Intel has seven processors based on its 32nm Clarkdale architecture up its sleeve, according to IT168. The Chinese website has posted a whole list of those processors with some of their purported specifications.
If these details are legit, we'll see a three-way split between four Core i5-branded models (clocked from 3.2 to 3.46GHz), two Core i3 models (clocked at 2.93 and 3.06GHz), and a Pentium G6950 running at 2.8GHz. An authentic-looking roadmap snapshot suggests the Core i5 variants will start at about the same price as the Core 2 Duo E8400—so, around $168.
There's something puzzling about this information, though. IT168 claims Core i5- and Core i3-branded Clarkdale processors will all have two cores, four threads, 4MB of cache, and support for DDR3-1333 memory. Only the lone Pentium will have fewer threads and less cache. Why the different names, then? The folks at Expreview have come up with an answer: the Core i3 range will lack Turbo Boost functionality, which can push individual cores above the CPU's rated clock speed depending on load and thermal limits.

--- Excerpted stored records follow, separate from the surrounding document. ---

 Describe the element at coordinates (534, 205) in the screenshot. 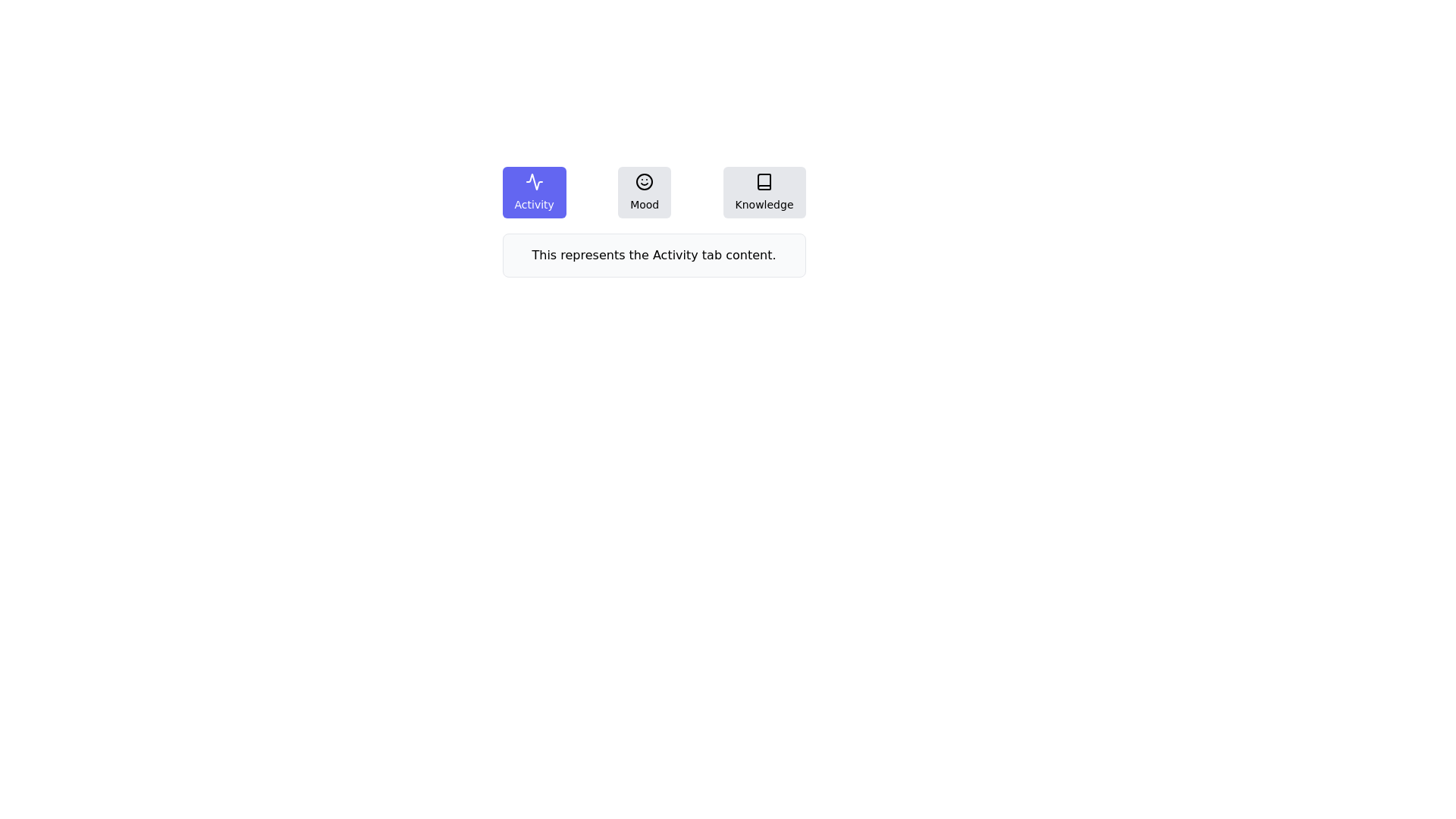

I see `text label displaying 'Activity' located in the header row of the tab-like navigation component, positioned below the activity icon` at that location.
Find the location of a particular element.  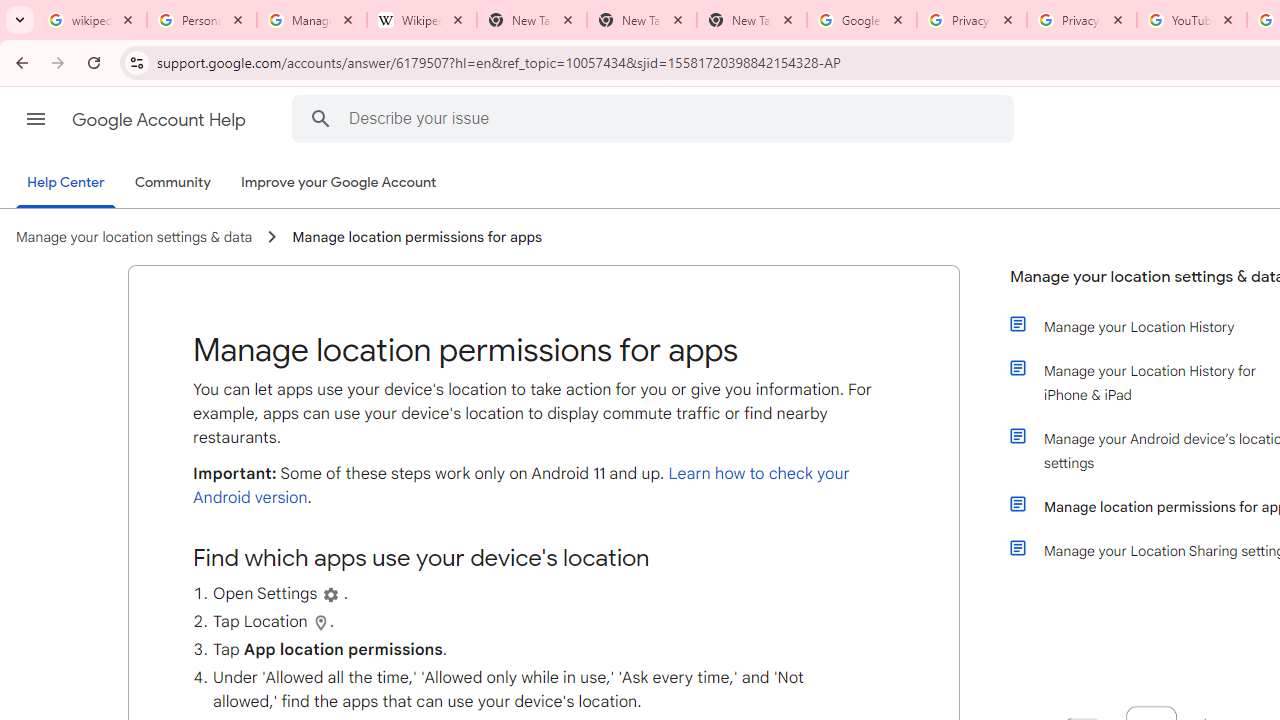

'Community' is located at coordinates (172, 183).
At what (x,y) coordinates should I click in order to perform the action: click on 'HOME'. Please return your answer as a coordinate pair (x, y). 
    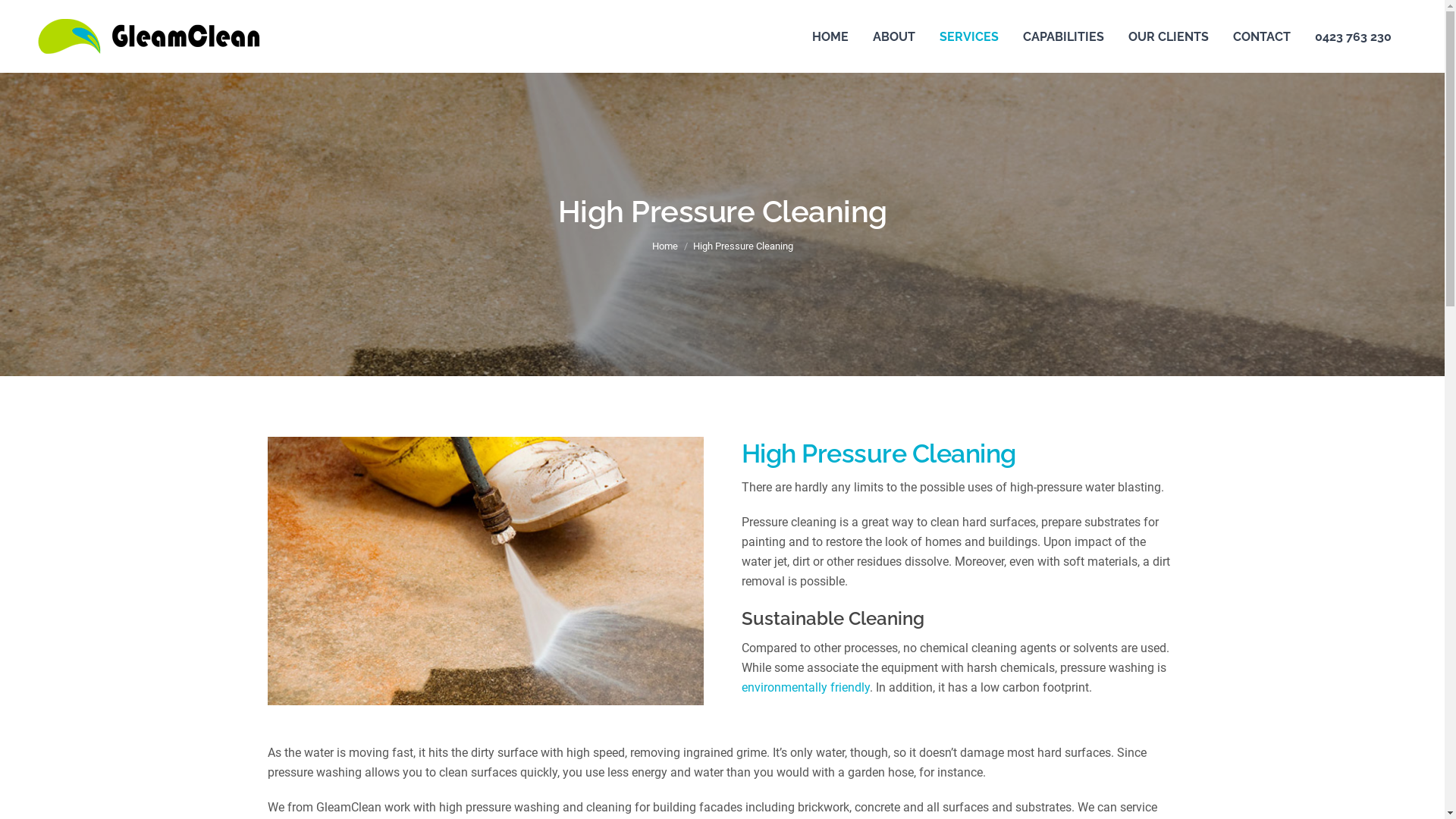
    Looking at the image, I should click on (829, 35).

Turbo Boost is present in current Core i7 chips, and Intel told us it will be much more potent in quad-core Lynnfield CPUs. Recent information suggests Lynnfield will debut next month under the Core i7 and Core i5 umbrellas—Core i7-branded models will have four cores and eight threads, while the Core i5-branded ones will have four cores and four threads. Apparently, only model numbers will differentiate Core i5-branded Clarkdale and Lynnfield CPUs.